Accuracy of Consumer Wearable Heart Rate Measurement During an Ecologically Valid 24-Hour Period: Intraindividual Validation Study

Benjamin W Nelson, Nicholas B Allen, Benjamin W Nelson, Nicholas B Allen

Abstract

Background: Wrist-worn smart watches and fitness monitors (ie, wearables) have become widely adopted by consumers and are gaining increased attention from researchers for their potential contribution to naturalistic digital measurement of health in a scalable, mobile, and unobtrusive way. Various studies have examined the accuracy of these devices in controlled laboratory settings (eg, treadmill and stationary bike); however, no studies have investigated the heart rate accuracy of wearables during a continuous and ecologically valid 24-hour period of actual consumer device use conditions.

Objective: The aim of this study was to determine the heart rate accuracy of 2 popular wearable devices, the Apple Watch 3 and Fitbit Charge 2, as compared with the gold standard reference method, an ambulatory electrocardiogram (ECG), during consumer device use conditions in an individual. Data were collected across 5 daily conditions, including sitting, walking, running, activities of daily living (ADL; eg, chores, brushing teeth), and sleeping.

Methods: One participant, (first author; 29-year-old Caucasian male) completed a 24-hour ecologically valid protocol by wearing 2 popular wrist wearable devices (Apple Watch 3 and Fitbit Charge 2). In addition, an ambulatory ECG (Vrije Universiteit Ambulatory Monitoring System) was used as the gold standard reference method, which resulted in the collection of 102,740 individual heartbeats. A single-subject design was used to keep all variables constant except for wearable devices while providing a rapid response design to provide initial assessment of wearable accuracy for allowing the research cycle to keep pace with technological advancements. Accuracy of these devices compared with the gold standard ECG was assessed using mean error, mean absolute error, and mean absolute percent error. These data were supplemented with Bland-Altman analyses and concordance class correlation to assess agreement between devices.

Results: The Apple Watch 3 and Fitbit Charge 2 were generally highly accurate across the 24-hour condition. Specifically, the Apple Watch 3 had a mean difference of -1.80 beats per minute (bpm), a mean absolute error percent of 5.86%, and a mean agreement of 95% when compared with the ECG across 24 hours. The Fitbit Charge 2 had a mean difference of -3.47 bpm, a mean absolute error of 5.96%, and a mean agreement of 91% when compared with the ECG across 24 hours. These findings varied by condition.

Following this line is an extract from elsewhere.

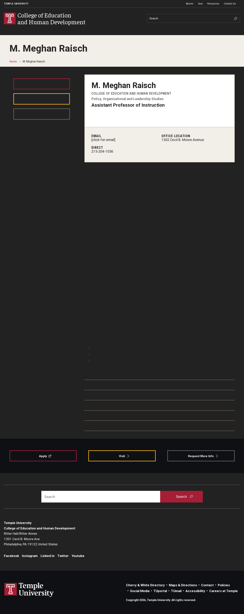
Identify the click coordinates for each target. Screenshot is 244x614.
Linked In (48, 556)
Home (13, 61)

Conclusions: The Apple Watch 3 and the Fitbit Charge 2 provided acceptable heart rate accuracy (<±10%) across the 24 hour and during each activity, except for the Apple Watch 3 during the daily activities condition. Overall, these findings provide preliminary support that these devices appear to be useful for implementing ambulatory measurement of cardiac activity in research studies, especially those where the specific advantages of these methods (eg, scalability, low participant burden) are particularly suited to the population or research question.

Keywords: Apple Watch 3; Fitbit Charge 2; digital health; electrocardiography; heart rate; mobile health; passive sensing; photoplethysmography; wearables.

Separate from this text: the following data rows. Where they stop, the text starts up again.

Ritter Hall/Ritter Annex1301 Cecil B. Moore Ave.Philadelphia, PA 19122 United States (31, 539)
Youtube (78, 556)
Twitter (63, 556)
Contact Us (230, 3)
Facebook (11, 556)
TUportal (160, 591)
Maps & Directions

Conflict of interest statement

Conflicts of Interest: None declared.

©Benjamin W Nelson, Nicholas B Allen. Originally published in JMIR Mhealth and Uhealth (http://mhealth.jmir.org), 11.03.2019.

Figures

Figure 1
Figure 1
Rainbow plot of heart rate observations for electrocardiogram (ECG), Fitbit Charge 2, and Apple Watch 3. bpm: beats per minute.
Figure 2
Figure 2
Fitbit Charge 2 (top) and Apple Watch 3 (bottom) compared to the electrocardiogram (ECG) across 24-hours. bpm: beats per minute.
Figure 3
Figure 3
Mean absolute percent error (MAPE) by device across types of activities. Note: Horizontal line represents threshold for validity.
Figure 4
Figure 4
Bland-Altman plot and density plots across 24-hours of the Apple Watch 3 (left) with 394 heart rate observations and Fitbit Charge 2 (right) with 1425 heart rate observations.
Figure 5
Figure 5
Bland-Altman plots by daily activity. Left: Apple Watch 3 during sitting; right: Fitbit Charge 2 during sitting.
Figure 6
Figure 6
Bland-Altman plots by daily activity. Left: Apple Watch 3 during walking; right: Fitbit Charge 2 during walking.
Figure 7
Figure 7
Bland-Altman plots by daily activity. Left: Apple Watch 3 during running; right: Fitbit Charge 2 during running.
Figure 8
Figure 8
Bland-Altman plots by daily activity. Left: Apple Watch 3 during activities of daily living; right: Fitbit Charge 2 during activities of daily living.
Figure 9
Figure 9
Bland-Altman plots by daily activity. Left: Apple Watch 3 during sleep; right: Fitbit Charge 2 during sleep.

References

    1. Lang M. Beyond Fitbit: a critical appraisal of optical heart rate monitoring wearables and apps, their current limitations and legal implications. Alb L J Sci Tech. 2017;28(39):39–72.
    1. Bland JM, Altman DG. Measuring agreement in method comparison studies. Stat Methods Med Res. 1999;8(2):135–160.
    1. Boudreaux BD, Hebert EP, Hollander DB, Williams BM, Cormier CL, Naquin MR, Gillan WW, Gusew EE, Kraemer RR. Validity of wearable activity monitors during cycling and resistance exercise. Med Sci Sports Exerc. 2018 Dec;50(3):624–633. doi: 10.1249/MSS.0000000000001471.
    1. de Zambotti M, Baker FC, Willoughby AR, Godino JG, Wing D, Patrick K, Colrain IM. Measures of sleep and cardiac functioning during sleep using a multi-sensory commercially-available wristband in adolescents. Physiol Behav. 2016 May 01;158:143–9. doi: 10.1016/j.physbeh.2016.03.006.
    1. Gillinov S, Etiwy M, Wang R, Blackburn G, Phelan D, Gillinov AM, Houghtaling P, Javadikasgari H, Desai MY. Variable accuracy of wearable heart rate monitors during aerobic exercise. Med Sci Sports Exerc. 2017 Dec;49(8):1697–1703. doi: 10.1249/MSS.0000000000001284.
    1. Kroll RR, Boyd JG, Maslove DM. Accuracy of a wrist-worn wearable device for monitoring heart rates in hospital inpatients: a prospective observational study. J Med Internet Res. 2016 Dec 20;18(9):e253. doi: 10.2196/jmir.6025.
    1. Shcherbina A, Mattsson CM, Waggott D, Salisbury H, Christle JW, Hastie T, Wheeler MT, Ashley EA. Accuracy in wrist-worn, sensor-based measurements of heart rate and energy expenditure in a diverse cohort. J Pers Med. 2017 May 24;7(2) doi: 10.3390/jpm7020003.
    1. Wallen MP, Gomersall SR, Keating SE, Wisløff U, Coombes JS. Accuracy of heart rate watches: implications for weight management. PLoS One. 2016;11(5):e0154420. doi: 10.1371/journal.pone.0154420.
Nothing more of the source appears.